Problem to solve: Can you rewrite the rows below, replacing every "GUI agent" with "UI assistant" and leaving everything else unchanged?

:::

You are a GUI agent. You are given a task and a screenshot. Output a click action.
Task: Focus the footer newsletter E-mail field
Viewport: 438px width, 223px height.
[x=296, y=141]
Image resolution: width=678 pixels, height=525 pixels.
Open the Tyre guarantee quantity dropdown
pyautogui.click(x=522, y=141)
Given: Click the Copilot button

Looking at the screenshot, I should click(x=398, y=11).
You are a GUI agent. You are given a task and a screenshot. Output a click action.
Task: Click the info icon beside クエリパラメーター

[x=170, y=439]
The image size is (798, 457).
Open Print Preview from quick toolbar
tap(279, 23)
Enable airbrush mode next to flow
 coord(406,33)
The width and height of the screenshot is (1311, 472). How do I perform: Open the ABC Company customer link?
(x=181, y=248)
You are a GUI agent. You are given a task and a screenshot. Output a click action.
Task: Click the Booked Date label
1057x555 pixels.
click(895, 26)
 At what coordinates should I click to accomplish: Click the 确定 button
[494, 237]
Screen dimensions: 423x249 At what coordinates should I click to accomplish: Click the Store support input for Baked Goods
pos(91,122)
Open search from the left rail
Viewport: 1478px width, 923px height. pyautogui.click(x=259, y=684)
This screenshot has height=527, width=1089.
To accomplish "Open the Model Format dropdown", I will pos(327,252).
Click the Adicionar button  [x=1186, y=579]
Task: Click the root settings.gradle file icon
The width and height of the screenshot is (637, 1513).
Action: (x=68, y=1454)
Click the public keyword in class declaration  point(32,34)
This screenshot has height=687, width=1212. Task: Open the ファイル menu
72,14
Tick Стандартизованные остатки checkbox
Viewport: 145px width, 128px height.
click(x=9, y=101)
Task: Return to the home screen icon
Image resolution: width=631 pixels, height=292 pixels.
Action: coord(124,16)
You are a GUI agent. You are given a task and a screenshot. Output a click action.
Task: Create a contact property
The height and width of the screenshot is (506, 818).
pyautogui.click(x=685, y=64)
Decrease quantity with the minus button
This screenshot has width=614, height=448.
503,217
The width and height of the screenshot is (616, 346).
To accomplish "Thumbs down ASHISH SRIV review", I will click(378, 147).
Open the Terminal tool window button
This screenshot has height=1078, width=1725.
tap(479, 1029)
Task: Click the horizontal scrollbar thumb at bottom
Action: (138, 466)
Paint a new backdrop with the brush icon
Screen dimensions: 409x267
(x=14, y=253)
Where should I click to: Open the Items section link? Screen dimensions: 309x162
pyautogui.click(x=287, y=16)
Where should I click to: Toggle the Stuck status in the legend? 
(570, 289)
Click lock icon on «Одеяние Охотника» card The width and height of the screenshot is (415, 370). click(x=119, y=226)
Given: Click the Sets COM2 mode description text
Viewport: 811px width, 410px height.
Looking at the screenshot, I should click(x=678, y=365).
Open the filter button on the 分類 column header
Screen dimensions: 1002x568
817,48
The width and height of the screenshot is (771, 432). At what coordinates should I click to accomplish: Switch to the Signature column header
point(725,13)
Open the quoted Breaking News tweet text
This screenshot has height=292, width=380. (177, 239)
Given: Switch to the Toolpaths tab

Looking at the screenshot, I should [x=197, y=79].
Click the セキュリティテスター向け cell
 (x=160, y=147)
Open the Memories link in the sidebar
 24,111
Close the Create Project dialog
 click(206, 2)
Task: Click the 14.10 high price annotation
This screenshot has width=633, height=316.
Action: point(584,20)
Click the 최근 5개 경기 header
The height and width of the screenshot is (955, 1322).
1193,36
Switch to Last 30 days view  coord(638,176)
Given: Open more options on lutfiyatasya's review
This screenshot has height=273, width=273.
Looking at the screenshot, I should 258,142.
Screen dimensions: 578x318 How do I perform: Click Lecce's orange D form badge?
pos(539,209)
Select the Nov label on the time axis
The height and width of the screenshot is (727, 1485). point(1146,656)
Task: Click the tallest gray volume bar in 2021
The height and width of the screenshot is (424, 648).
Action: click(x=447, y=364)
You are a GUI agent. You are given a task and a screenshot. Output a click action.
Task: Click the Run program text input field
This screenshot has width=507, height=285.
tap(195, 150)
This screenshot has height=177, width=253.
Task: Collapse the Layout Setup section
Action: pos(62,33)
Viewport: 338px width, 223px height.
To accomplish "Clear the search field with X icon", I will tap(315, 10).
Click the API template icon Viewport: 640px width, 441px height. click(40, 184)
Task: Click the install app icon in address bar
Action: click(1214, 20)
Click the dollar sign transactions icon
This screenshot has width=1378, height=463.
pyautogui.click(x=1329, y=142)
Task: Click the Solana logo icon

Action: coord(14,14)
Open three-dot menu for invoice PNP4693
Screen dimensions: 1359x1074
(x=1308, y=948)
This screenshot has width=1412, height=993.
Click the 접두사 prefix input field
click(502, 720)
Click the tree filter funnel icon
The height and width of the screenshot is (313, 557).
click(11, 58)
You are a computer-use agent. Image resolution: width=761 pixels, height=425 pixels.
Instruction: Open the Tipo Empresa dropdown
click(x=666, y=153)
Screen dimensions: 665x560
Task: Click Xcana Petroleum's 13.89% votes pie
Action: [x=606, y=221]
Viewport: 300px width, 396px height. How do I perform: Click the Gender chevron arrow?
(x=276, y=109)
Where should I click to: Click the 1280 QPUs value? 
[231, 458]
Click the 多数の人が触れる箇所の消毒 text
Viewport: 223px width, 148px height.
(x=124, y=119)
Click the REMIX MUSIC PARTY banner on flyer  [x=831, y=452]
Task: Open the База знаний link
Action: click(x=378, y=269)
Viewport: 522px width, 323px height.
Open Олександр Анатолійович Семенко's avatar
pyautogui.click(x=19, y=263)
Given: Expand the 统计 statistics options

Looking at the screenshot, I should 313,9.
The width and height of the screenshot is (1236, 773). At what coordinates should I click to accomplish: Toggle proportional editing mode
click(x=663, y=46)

:::

Expected answer:
You are a UI assistant. You are given a task and a screenshot. Output a click action.
Task: Focus the footer newsletter E-mail field
Viewport: 438px width, 223px height.
[x=296, y=141]
Image resolution: width=678 pixels, height=525 pixels.
Open the Tyre guarantee quantity dropdown
pyautogui.click(x=522, y=141)
Given: Click the Copilot button

Looking at the screenshot, I should click(x=398, y=11).
You are a UI assistant. You are given a task and a screenshot. Output a click action.
Task: Click the info icon beside クエリパラメーター

[x=170, y=439]
The image size is (798, 457).
Open Print Preview from quick toolbar
tap(279, 23)
Enable airbrush mode next to flow
 coord(406,33)
The width and height of the screenshot is (1311, 472). How do I perform: Open the ABC Company customer link?
(x=181, y=248)
You are a UI assistant. You are given a task and a screenshot. Output a click action.
Task: Click the Booked Date label
1057x555 pixels.
click(895, 26)
 At what coordinates should I click to accomplish: Click the 确定 button
[494, 237]
Screen dimensions: 423x249 At what coordinates should I click to accomplish: Click the Store support input for Baked Goods
pos(91,122)
Open search from the left rail
Viewport: 1478px width, 923px height. pyautogui.click(x=259, y=684)
This screenshot has height=527, width=1089.
To accomplish "Open the Model Format dropdown", I will pos(327,252).
Click the Adicionar button  [x=1186, y=579]
Task: Click the root settings.gradle file icon
The width and height of the screenshot is (637, 1513).
Action: (x=68, y=1454)
Click the public keyword in class declaration  point(32,34)
This screenshot has height=687, width=1212. Task: Open the ファイル menu
72,14
Tick Стандартизованные остатки checkbox
Viewport: 145px width, 128px height.
click(x=9, y=101)
Task: Return to the home screen icon
Image resolution: width=631 pixels, height=292 pixels.
Action: coord(124,16)
You are a UI assistant. You are given a task and a screenshot. Output a click action.
Task: Create a contact property
The height and width of the screenshot is (506, 818).
pyautogui.click(x=685, y=64)
Decrease quantity with the minus button
This screenshot has width=614, height=448.
503,217
The width and height of the screenshot is (616, 346).
To accomplish "Thumbs down ASHISH SRIV review", I will click(378, 147).
Open the Terminal tool window button
This screenshot has height=1078, width=1725.
tap(479, 1029)
Task: Click the horizontal scrollbar thumb at bottom
Action: (138, 466)
Paint a new backdrop with the brush icon
Screen dimensions: 409x267
(x=14, y=253)
Where should I click to: Open the Items section link? Screen dimensions: 309x162
pyautogui.click(x=287, y=16)
Where should I click to: Toggle the Stuck status in the legend? 
(570, 289)
Click lock icon on «Одеяние Охотника» card The width and height of the screenshot is (415, 370). click(x=119, y=226)
Given: Click the Sets COM2 mode description text
Viewport: 811px width, 410px height.
Looking at the screenshot, I should click(x=678, y=365).
Open the filter button on the 分類 column header
Screen dimensions: 1002x568
817,48
The width and height of the screenshot is (771, 432). At what coordinates should I click to accomplish: Switch to the Signature column header
point(725,13)
Open the quoted Breaking News tweet text
This screenshot has height=292, width=380. (177, 239)
Given: Switch to the Toolpaths tab

Looking at the screenshot, I should [x=197, y=79].
Click the セキュリティテスター向け cell
 (x=160, y=147)
Open the Memories link in the sidebar
 24,111
Close the Create Project dialog
 click(206, 2)
Task: Click the 14.10 high price annotation
This screenshot has width=633, height=316.
Action: point(584,20)
Click the 최근 5개 경기 header
The height and width of the screenshot is (955, 1322).
1193,36
Switch to Last 30 days view  coord(638,176)
Given: Open more options on lutfiyatasya's review
This screenshot has height=273, width=273.
Looking at the screenshot, I should 258,142.
Screen dimensions: 578x318 How do I perform: Click Lecce's orange D form badge?
pos(539,209)
Select the Nov label on the time axis
The height and width of the screenshot is (727, 1485). point(1146,656)
Task: Click the tallest gray volume bar in 2021
The height and width of the screenshot is (424, 648).
Action: click(x=447, y=364)
You are a UI assistant. You are given a task and a screenshot. Output a click action.
Task: Click the Run program text input field
This screenshot has width=507, height=285.
tap(195, 150)
This screenshot has height=177, width=253.
Task: Collapse the Layout Setup section
Action: pos(62,33)
Viewport: 338px width, 223px height.
To accomplish "Clear the search field with X icon", I will tap(315, 10).
Click the API template icon Viewport: 640px width, 441px height. click(40, 184)
Task: Click the install app icon in address bar
Action: click(1214, 20)
Click the dollar sign transactions icon
This screenshot has width=1378, height=463.
pyautogui.click(x=1329, y=142)
Task: Click the Solana logo icon

Action: coord(14,14)
Open three-dot menu for invoice PNP4693
Screen dimensions: 1359x1074
(x=1308, y=948)
This screenshot has width=1412, height=993.
Click the 접두사 prefix input field
click(502, 720)
Click the tree filter funnel icon
The height and width of the screenshot is (313, 557).
click(11, 58)
You are a computer-use agent. Image resolution: width=761 pixels, height=425 pixels.
Instruction: Open the Tipo Empresa dropdown
click(x=666, y=153)
Screen dimensions: 665x560
Task: Click Xcana Petroleum's 13.89% votes pie
Action: [x=606, y=221]
Viewport: 300px width, 396px height. How do I perform: Click the Gender chevron arrow?
(x=276, y=109)
Where should I click to: Click the 1280 QPUs value? 
[231, 458]
Click the 多数の人が触れる箇所の消毒 text
Viewport: 223px width, 148px height.
(x=124, y=119)
Click the REMIX MUSIC PARTY banner on flyer  [x=831, y=452]
Task: Open the База знаний link
Action: click(x=378, y=269)
Viewport: 522px width, 323px height.
Open Олександр Анатолійович Семенко's avatar
pyautogui.click(x=19, y=263)
Given: Expand the 统计 statistics options

Looking at the screenshot, I should 313,9.
The width and height of the screenshot is (1236, 773). At what coordinates should I click to accomplish: Toggle proportional editing mode
click(x=663, y=46)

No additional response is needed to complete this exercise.